6. Hannah Ritchie (2019) – “The world now produces more seafood from fish farms than wild catch” Published online at OurWorldinData.org. Retrieved from: ‘https://ourworldindata.org/rise-of-aquaculture’
7. Singh, Snehal. “Aquaculture Market Growth, Trends, and Insights: 2032.” Aquaculture Market Growth, Trends, and Insights | 2032, Jan. 2025, www.marketresearchfuture.com/reports/aquaculture-market-8081#:~:text=The%20aquaculture%20market%20industry%20is,period%20(2024%2D2032).
8. Fry, J.P., Mailloux, N.A., Love, D.C., Milli, M.C. and Cao, L., 2018. Feed conversion efficiency in aquaculture: do we measure it correctly?. Environmental Research Letters, 13(2), p.024017.
9. Brown, A. R., Wilson, R. W., & Tyler, C. R. (2024). Assessing the Benefits and Challenges of Recirculating Aquaculture Systems (RAS) for Atlantic Salmon Production. Reviews in Fisheries Science & Aquaculture, 1–22. https://doi.org/10.1080/23308249.2024.2433581
10. Polidoro BA, Carpenter KE, Collins L, Duke NC, Ellison AM, Ellison JC, et al. (2010) The Loss of Species: Mangrove Extinction Risk and Geographic Areas of Global Concern. PLoS ONE 5(4): e10095. https://doi.org/10.1371/journal.pone.0010095
11. University of California – Santa Cruz. “Mangroves save $855 billion in flood protection globally, new study shows.” ScienceDaily.
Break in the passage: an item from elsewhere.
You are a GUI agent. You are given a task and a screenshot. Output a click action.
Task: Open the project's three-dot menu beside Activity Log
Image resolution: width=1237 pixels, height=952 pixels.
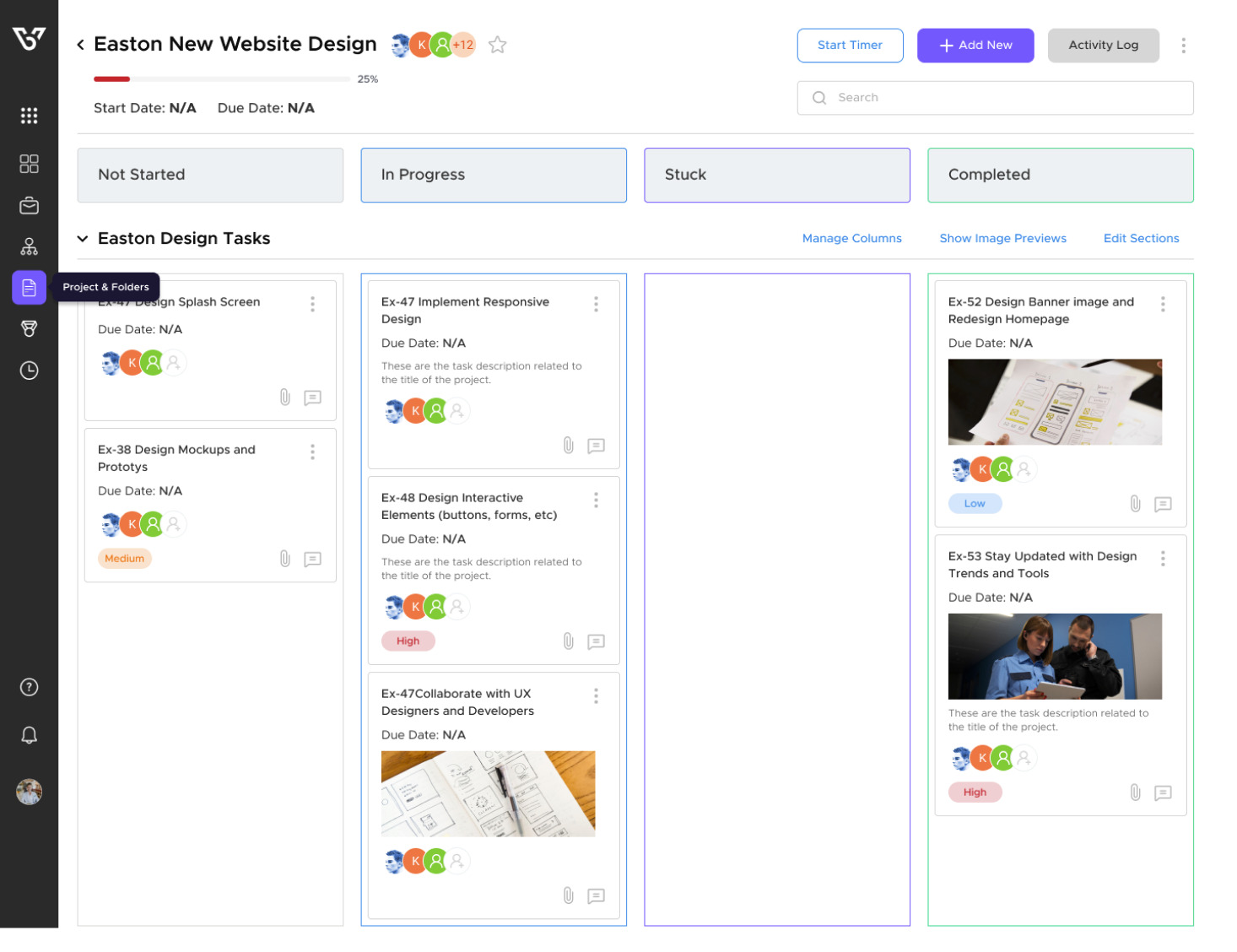point(1183,46)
ScienceDaily, 5 December 2024. .
12. Meszaros, Jessica. “‘dead Zone’ in Gulf of Mexico Is Larger than Average for 2021.” WUSF, 4 Aug. 2021, www.wusf.org/environment/2021-08-04/gulf-dead-zone-is-larger-than-average.
13. Disla, Steven. “Our Blue Conundrum: The Oceans Are as Resilient as We Allow Them to Be.” Center for Nutrition Studies, 13 July 2021, nutritionstudies.org/our-blue-conundrum-the-oceans-are-as-resilient-as-we-allow-them-to-be/#cite-note-4.